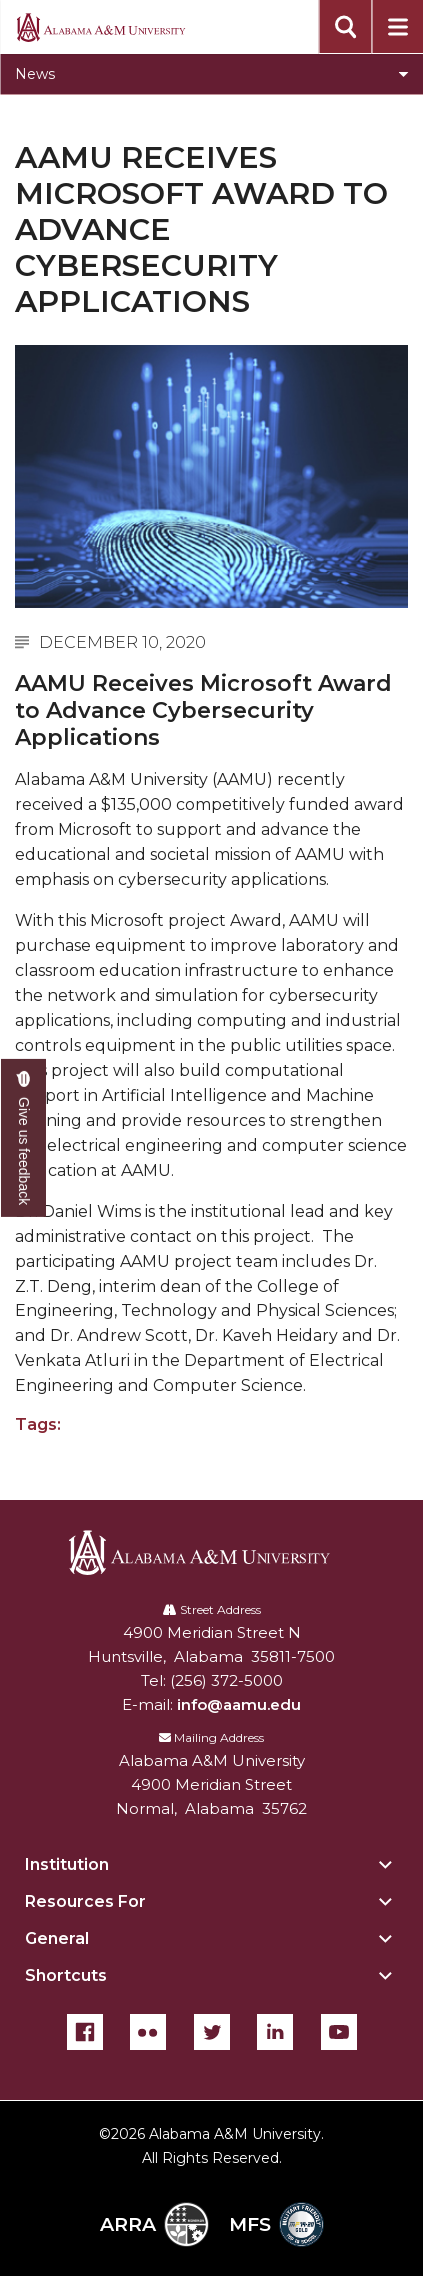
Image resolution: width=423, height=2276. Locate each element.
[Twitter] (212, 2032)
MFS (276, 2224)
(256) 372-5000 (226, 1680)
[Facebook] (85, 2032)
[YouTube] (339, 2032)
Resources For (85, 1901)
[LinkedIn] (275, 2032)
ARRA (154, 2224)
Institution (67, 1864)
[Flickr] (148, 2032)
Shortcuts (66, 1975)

◇ ◇ ◇

Challenge: Identify every line in the listing above that contains the string "resolution", treating uppercase and lowercase letters as different.

Correct output:
Image resolution: width=423, height=2276. Locate each element.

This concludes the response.